The president of FIFA may not have directly accepted any bribes, but he is clearly going down anyway...

It's more that I think we've got so many legitimate complaints that can be supported by good evidence that it's a mistake to start saying things which, if anyone were to investigate, may not hold up and could lead to people thinking CFS patients are treating Wessely & co unfairly. They're doing what they can to emphasise the misguided-angry-patient-terrorists theme, so it's best to avoid anything like that imo.
 

jimells

Senior Member
Messages
2,009
Location
northern Maine
They're doing what they can to emphasise the misguided-angry-patient-terrorists theme, so it's best to avoid anything like that imo.

They are going to attack patients and advocates no matter what any of us say or do, or don't do. My attitude is, they are going to do what they are going to do - I can't stop them. But I have to do what I think is right - and that includes making as much noise as possible.

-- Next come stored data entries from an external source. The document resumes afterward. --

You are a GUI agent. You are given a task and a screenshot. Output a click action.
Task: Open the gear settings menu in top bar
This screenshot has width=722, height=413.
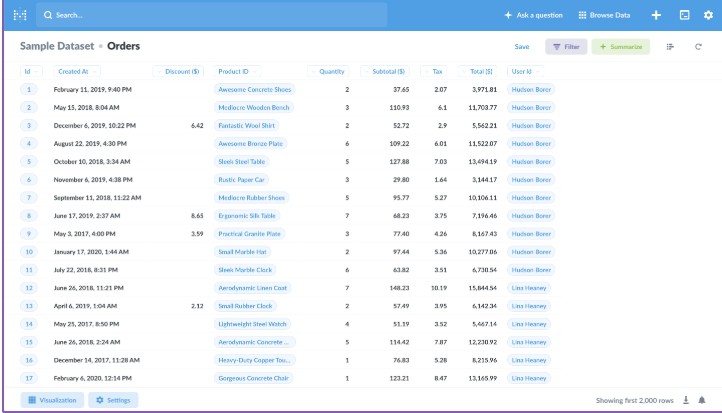(708, 15)
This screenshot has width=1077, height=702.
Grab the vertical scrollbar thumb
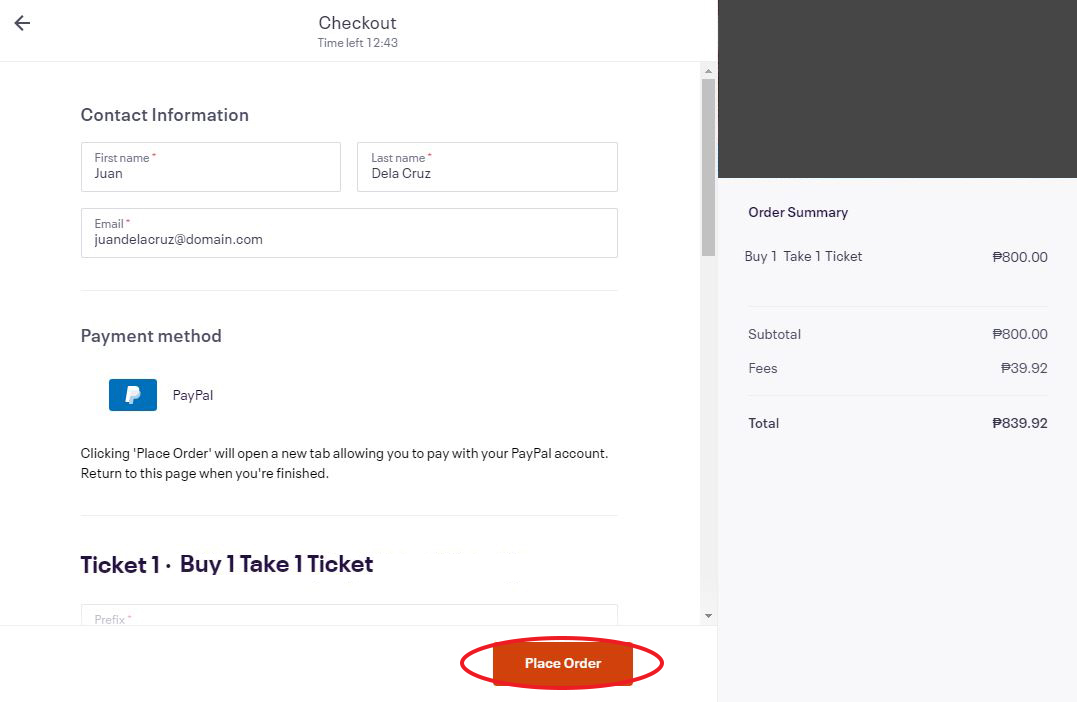coord(708,167)
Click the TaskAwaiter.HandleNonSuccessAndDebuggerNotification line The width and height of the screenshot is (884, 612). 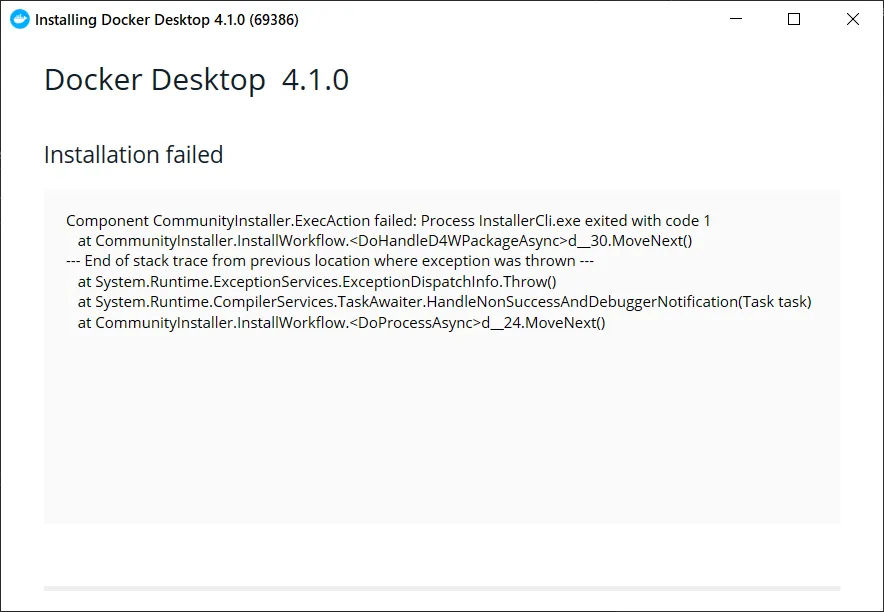(x=444, y=302)
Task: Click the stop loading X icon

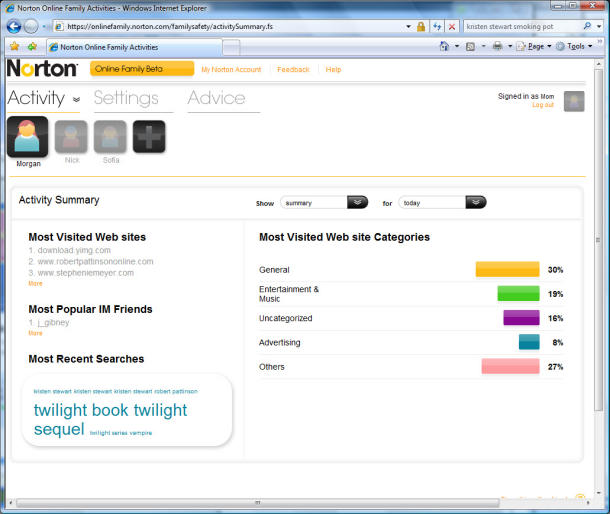Action: point(452,26)
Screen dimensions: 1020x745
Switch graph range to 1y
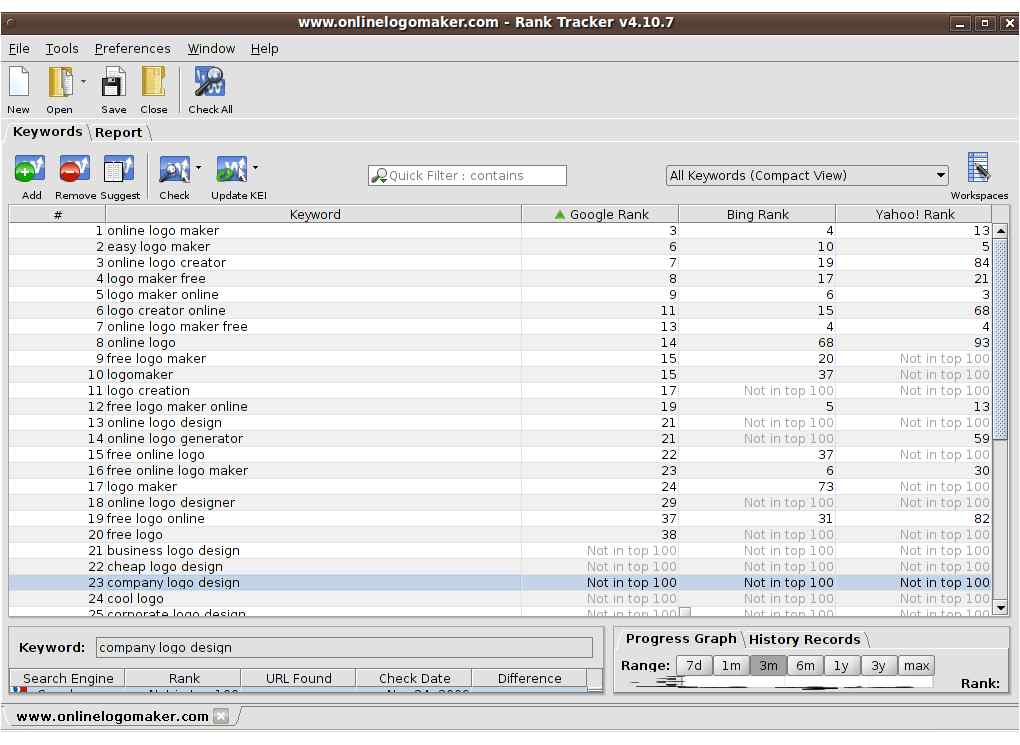pos(842,666)
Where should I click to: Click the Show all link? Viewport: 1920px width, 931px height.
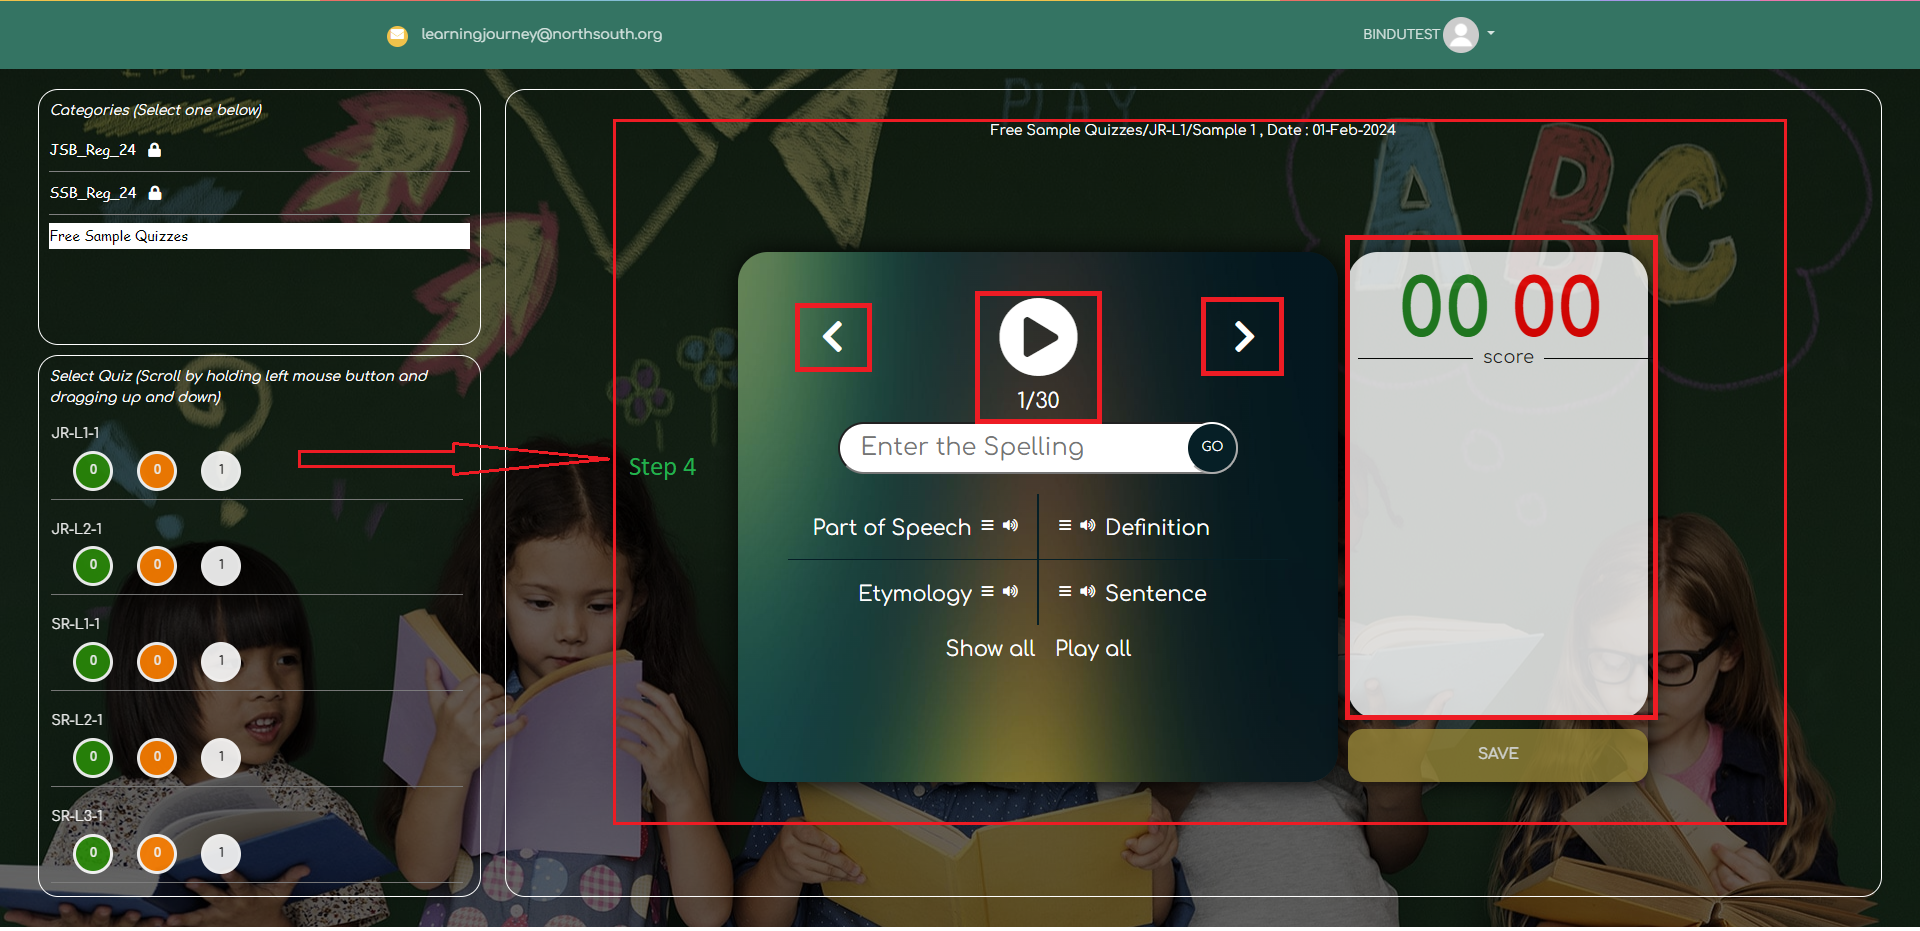coord(990,649)
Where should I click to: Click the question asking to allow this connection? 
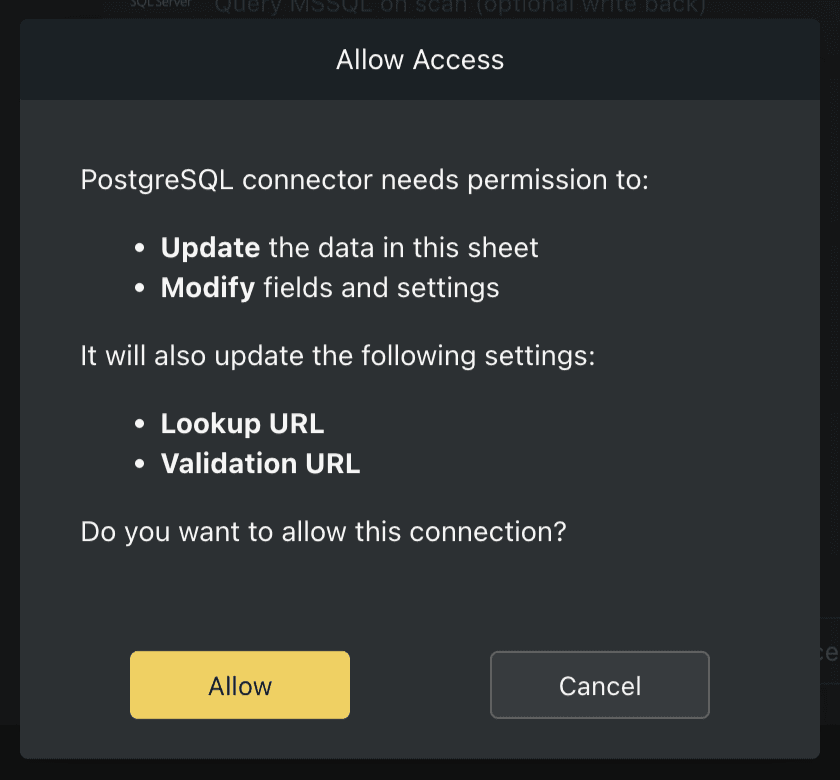click(323, 531)
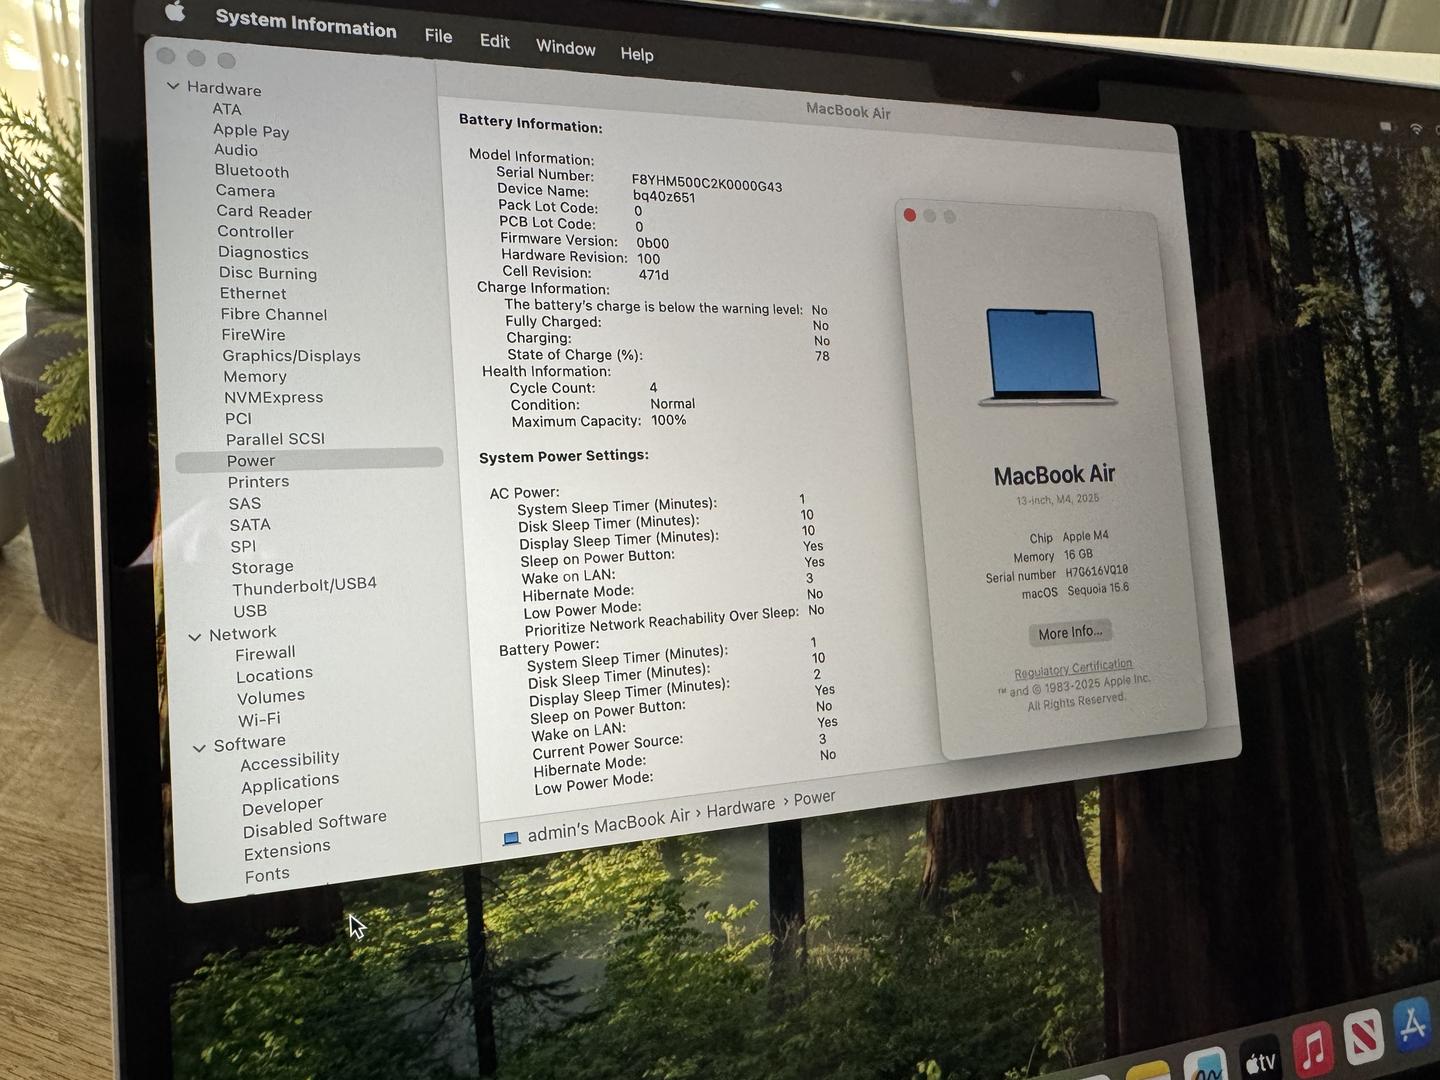
Task: Click the battery status menu bar icon
Action: [1387, 127]
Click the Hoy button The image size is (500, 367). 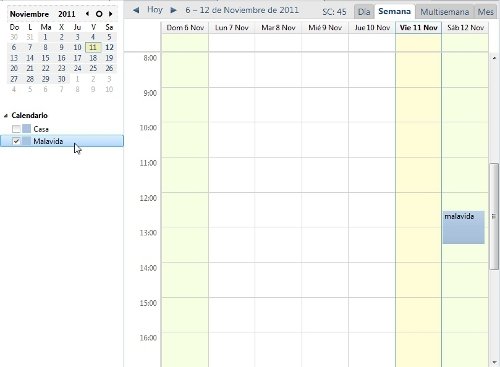coord(155,10)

Here is an excerpt from a letter that @ahmo just received from @taniaaust1

I aren't using the phone either due to not being able to access my wheelchair when I need it. (I had 3 falls in 2 days, one nasty and the other I banged my head on wall, I was left covered in bruises all cause I allowed others to encourage me out of wheelchair. Then I was left crawling on bruised knees, I even started getting a sore from crawling. So now I just sit/lay in cell doing hardly a thing. I've had much other terrible treatment here too:

The huge issue here is prison doctor is a non-believer in ME/CFS "no-one believes in that illness, not even the rheumatologists." Sighs at least he was honest in his views, but when doctors like this are responsible for how I get treated here, what hope is there? Main social worker knows someone who recovered. "He did what he had to to get well; why can't you?"

Thanks again, yours sincerely Tanya

Sir Simon and friends are guilty of inciting physicians around the world to abuse patients. How many have committed suicide as a result of that abuse and neglect? And how many more will die before the Weasel School and their corporate masters are held to account?

A public mock trial of these "doctors", followed by a hanging in effigy, is in order. They are guilty of contributing to the suffering and death of many patients.